I bought mine from a bookshop in Bath, England, which sadly doesn’t exist any more, I bought a bunch of amazing books that just couldn’t be found anywhere else, often review copies that came from the States and never had a UK release.

One significant factor was that it was the age of pocket paperbacks. Books so cheap to print that any topic got the treatment, so the ideas travelled well. How many read “Design for the real World”? Accessible in part because it was cheap, but a glossy paper book nonetheless, complete with photos throughout the text. Any other time it would have been an expensive trade paperback.

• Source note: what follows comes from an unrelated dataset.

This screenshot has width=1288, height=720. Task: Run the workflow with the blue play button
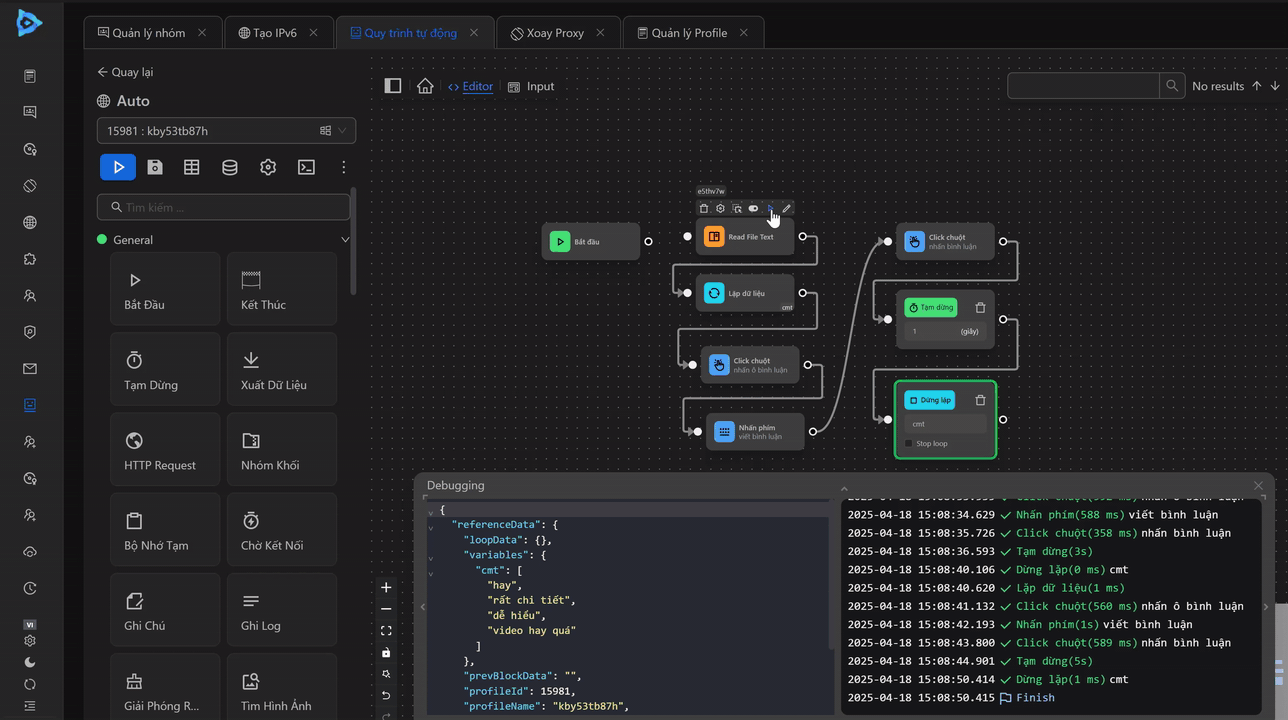tap(118, 167)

Golden pocket guides, great intros to the topics they covered, yet small so they could be carried. I have a Penguin Guide to Radio Astronomy, a topic more esoteric than visual astronomy, but in pocket size and cheap. For most people, more than they need to know on the topic. The equivalent today would be a “Dummy’s Guide to…”, more expensive and bulky, speaking down to readers and probably not conveying as much.

These were the books that the Catalog linked to. Big Ideas at a low cost, a way different counterculture from taking on trappings and lingo, though I suppose someone could have said “Hey baby, have you read the latest Ivan Illich?” So much happened because pocket paperbacks were cheap, and fit into actual pockets. Kerouac would not have been so prominent, and portable, if only in trade and/or hardcover. So much of the time was mobile, and pocket paperbacks meant the books, and ideas, travelled, along with people, or traded.

The Catalog was a giant in comparison.